The plan proposed by Peat Marwick was designed to bring order out of chaos. The plan as adopted has worked well to achieve all of its goals, including safety, convenience to the traveling public, and revenue-raising. Astro is requesting that the Court focus only on making information as to its services available to the traveling public, so that the public can make an informed decision about which carrier to choose. The Court does not believe that, under the facts of this case, the individual and societal interest in assuring informed and reliable decision-making takes precedence over the substantial governmental interests in safety, promotion of commerce and tourism, and revenue-raising. The Court grants summary judgment to Defendant as to Count I.
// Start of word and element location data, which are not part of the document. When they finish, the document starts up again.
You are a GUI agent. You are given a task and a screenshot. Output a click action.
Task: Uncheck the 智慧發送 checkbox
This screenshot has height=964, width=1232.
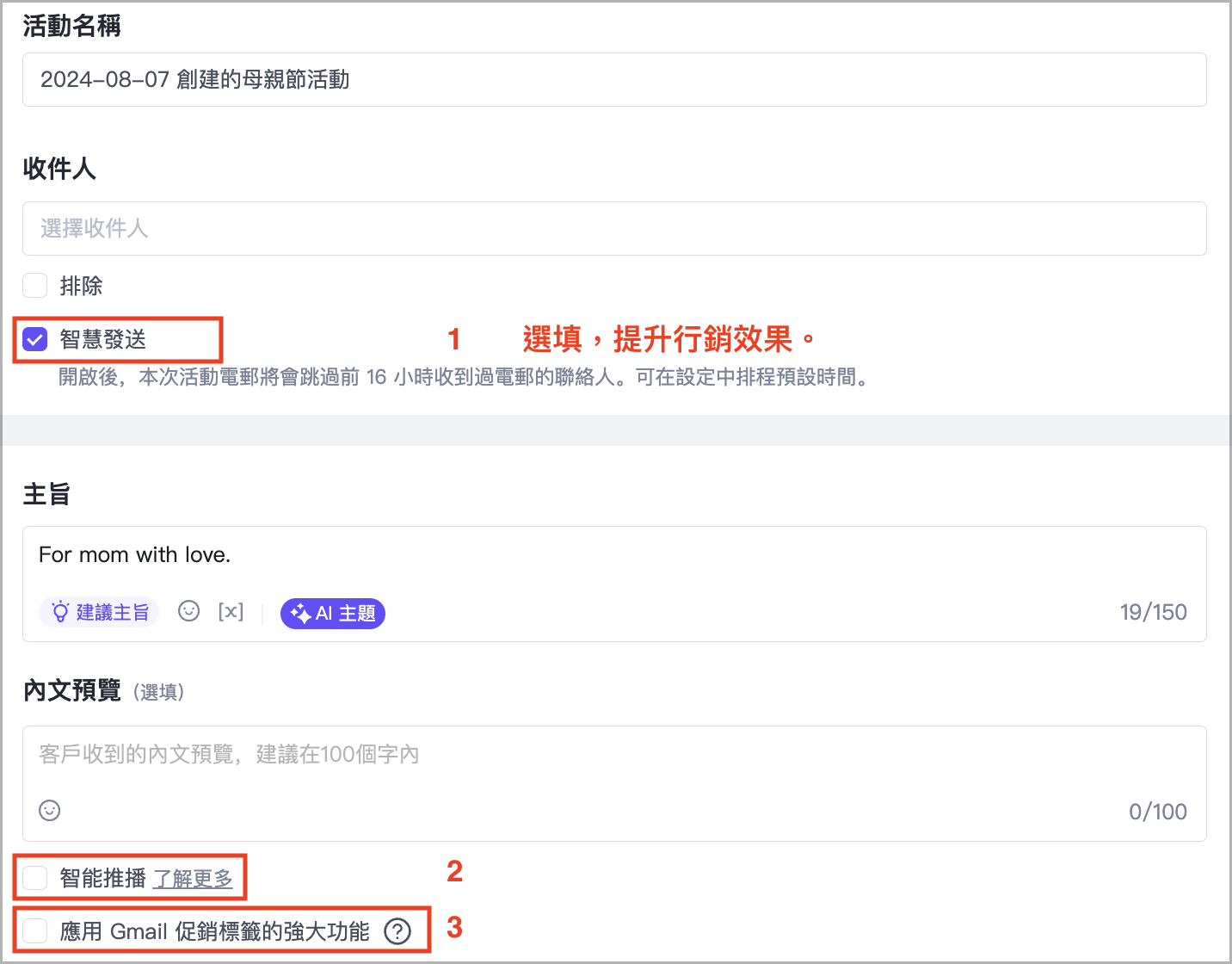35,340
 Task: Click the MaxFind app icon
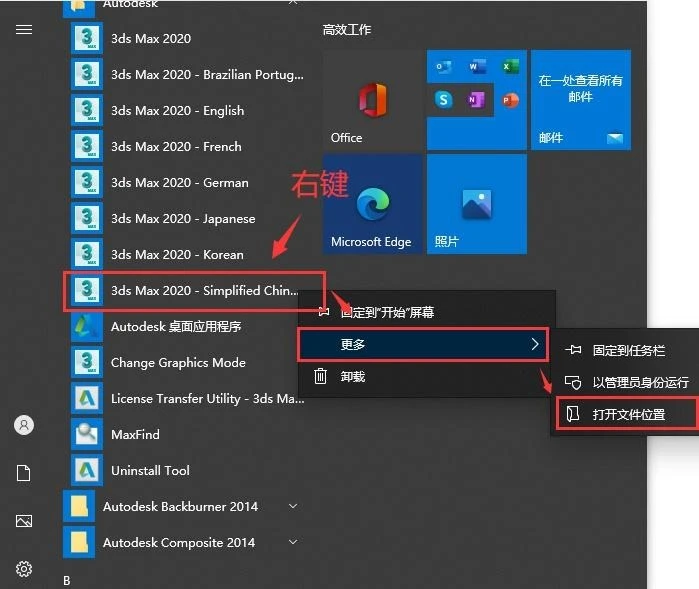pyautogui.click(x=88, y=435)
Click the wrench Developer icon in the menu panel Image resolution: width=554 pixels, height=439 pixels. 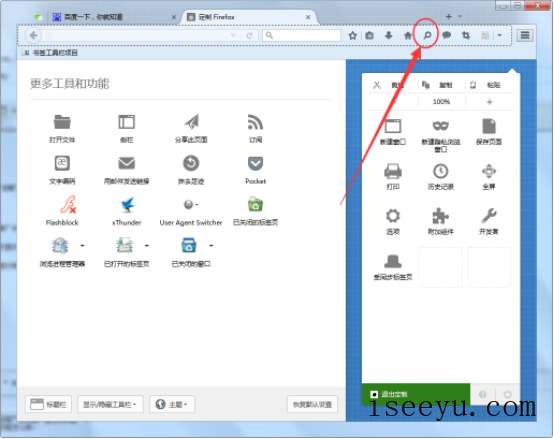489,215
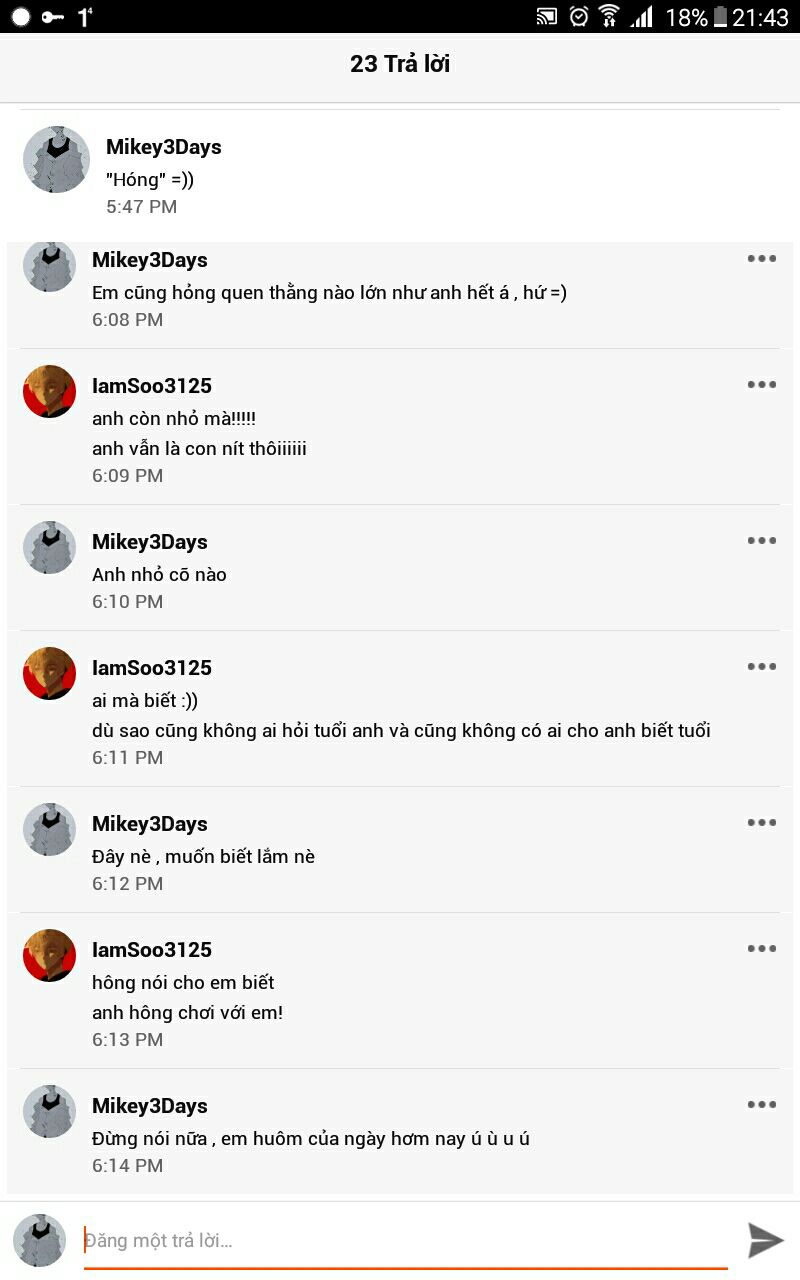
Task: Tap Mikey3Days avatar on 6:14 PM reply
Action: pos(49,1111)
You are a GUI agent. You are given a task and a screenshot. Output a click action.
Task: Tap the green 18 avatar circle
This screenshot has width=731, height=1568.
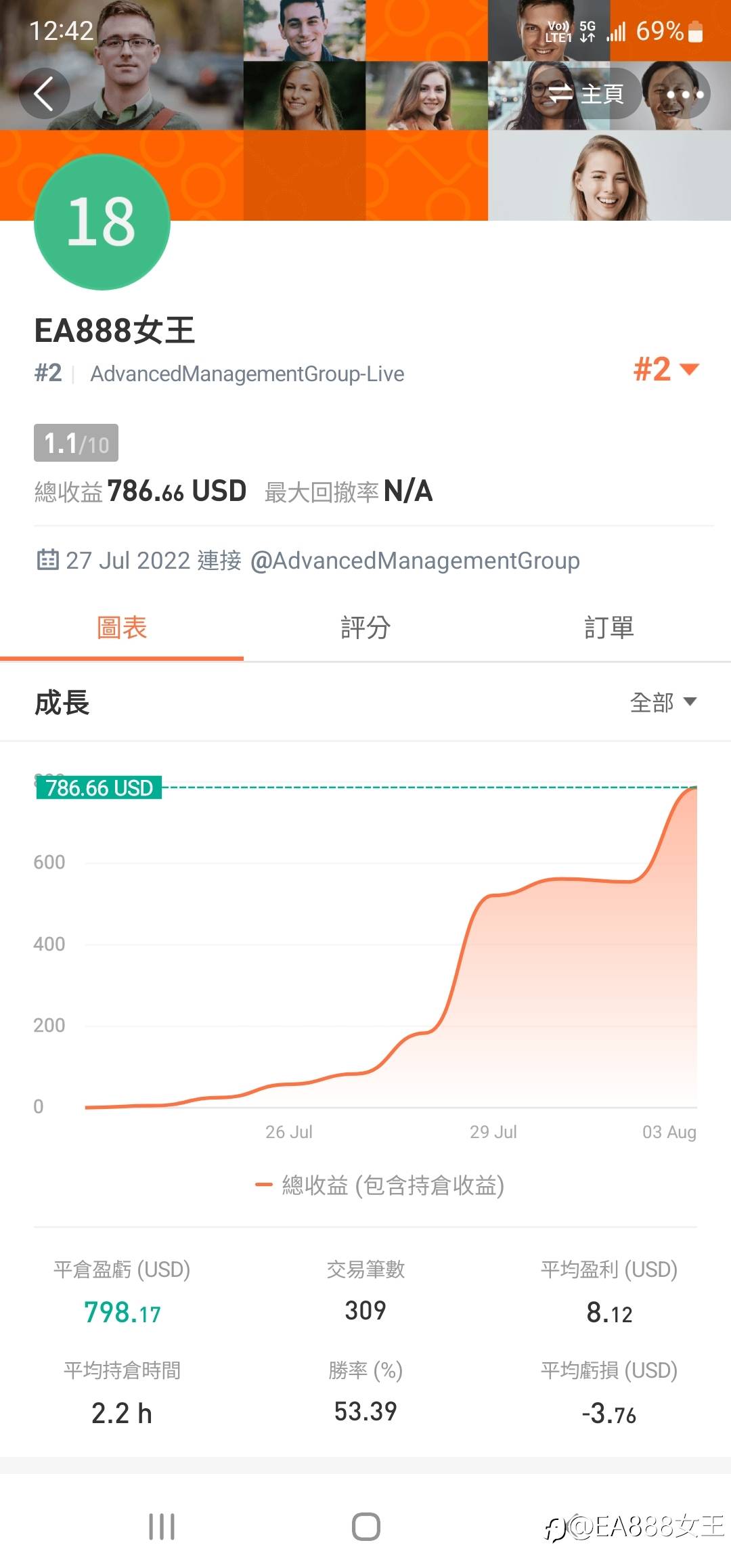coord(102,222)
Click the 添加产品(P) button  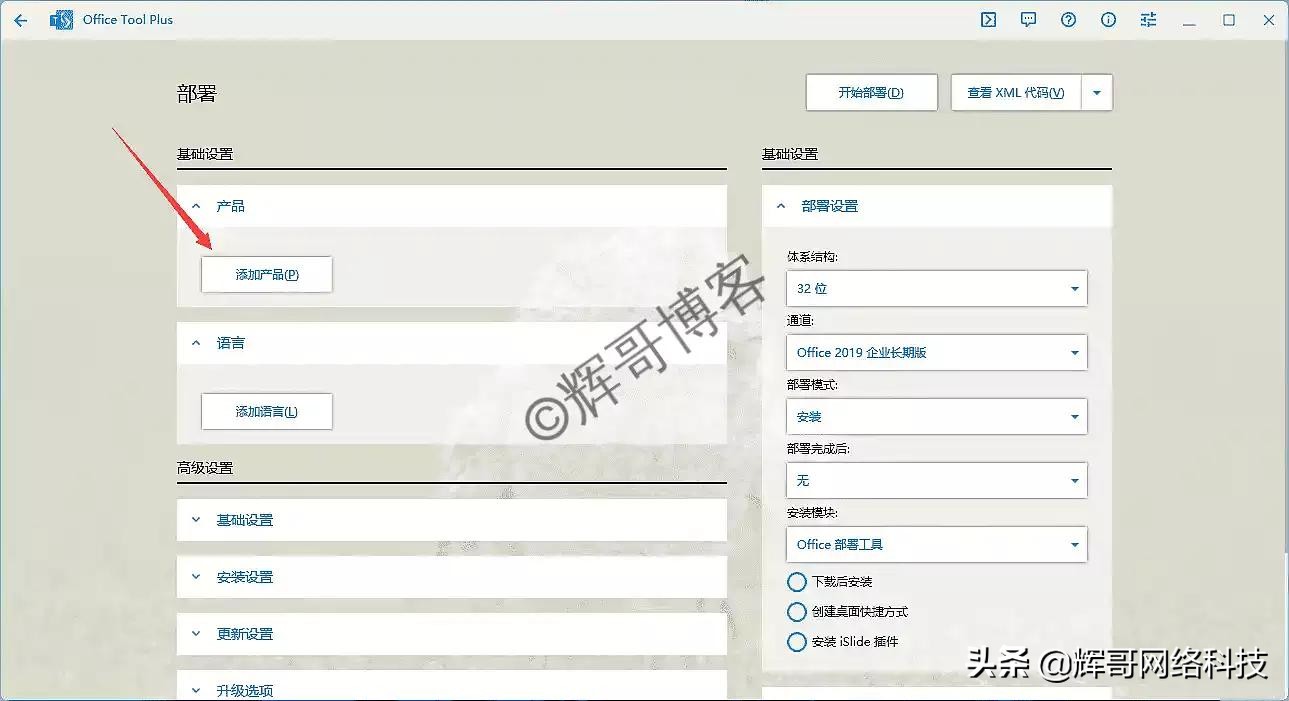click(x=266, y=274)
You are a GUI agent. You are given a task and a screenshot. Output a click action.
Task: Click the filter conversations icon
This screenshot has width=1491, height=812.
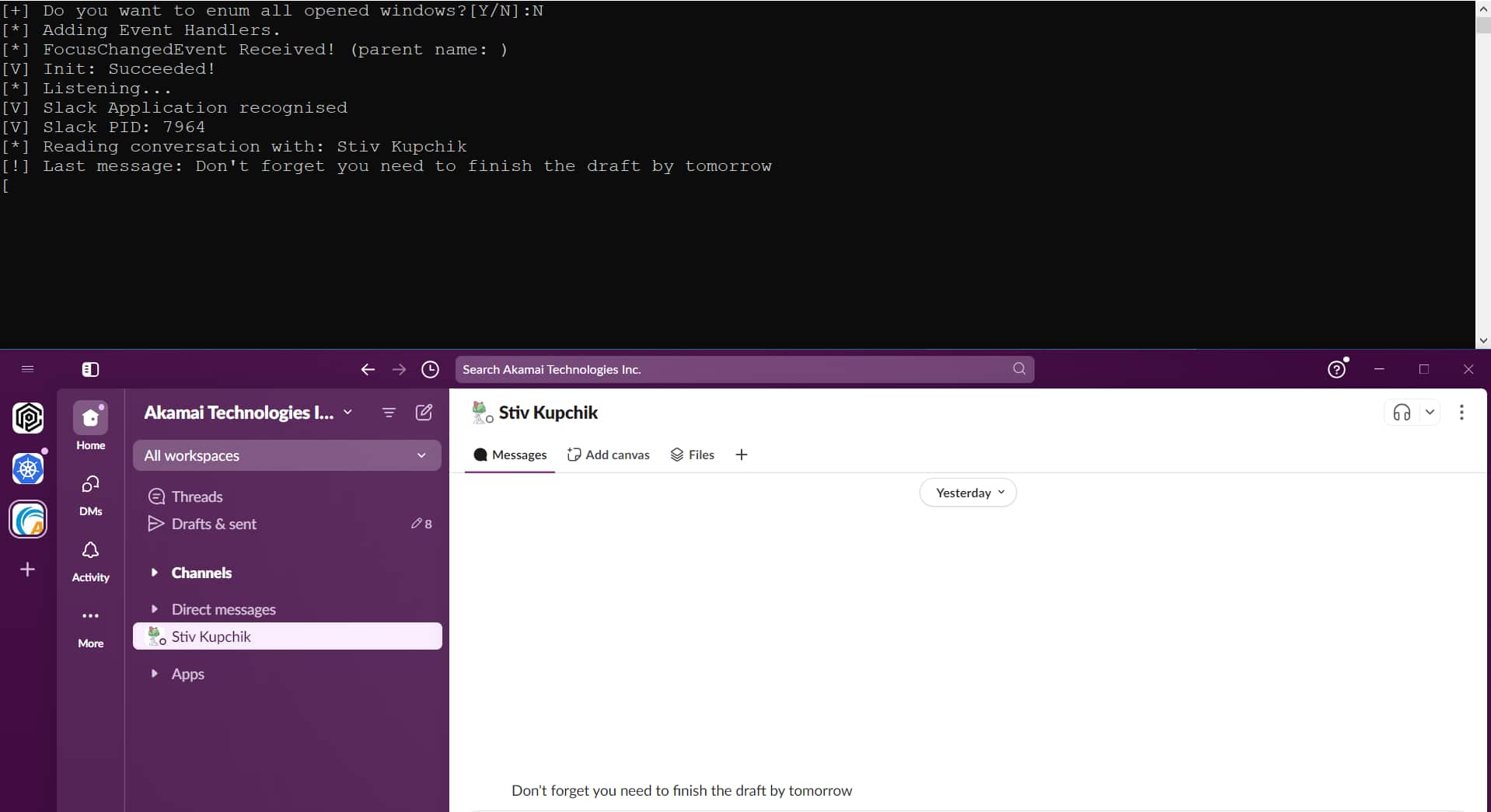[x=389, y=413]
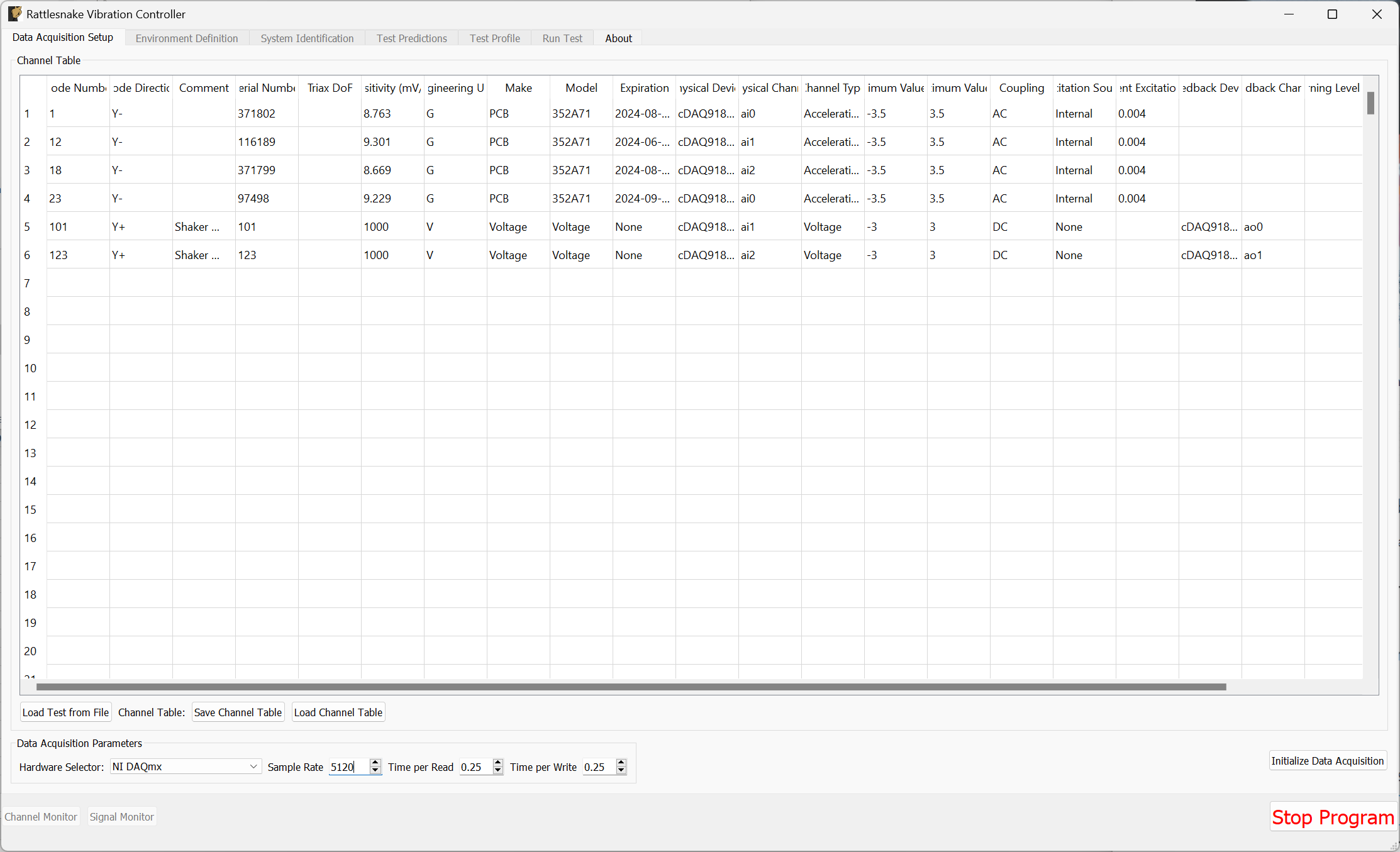Select the Test Predictions tab
Screen dimensions: 1400x852
(x=411, y=38)
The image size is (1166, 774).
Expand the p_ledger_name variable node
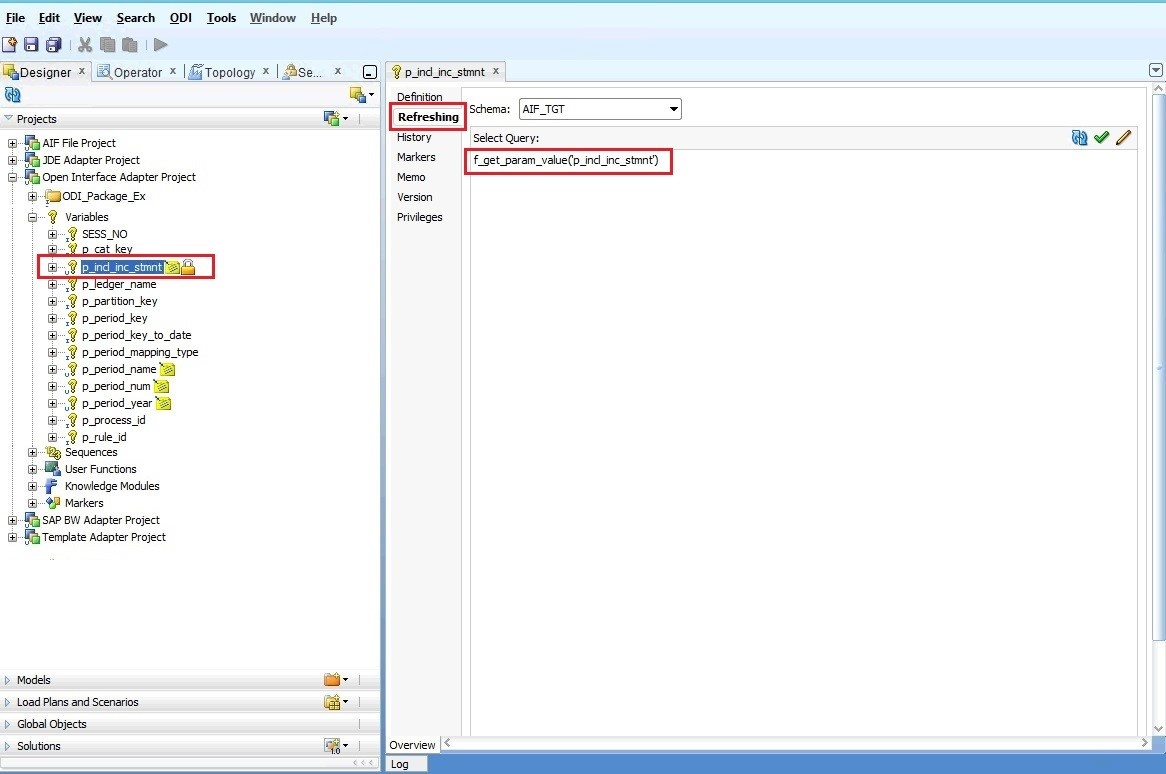click(54, 284)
The Court finds that the reasoning of the Eleventh Circuit in Commuter Transportation, supra, controls both issues, and dismisses both as a matter of law.


The Court remands Counts IV and V for proceedings in state court. Accordingly, it is

ORDERED that Defendant's motion for summary judgment as to Count I be granted. It is further

ORDERED that Plaintiff's motion for partial summary judgment be denied. It is further

ORDERED that Plaintiff's request for oral argument be denied. It is further

ORDERED that Defendant's motion to modify consent order be denied as moot. It is further

ORDERED that Defendant's motion to dismiss Counts II and III be granted. It is further

ORDERED that the Clerk is directed to enter final judgment implementing this Order and dismissing this case.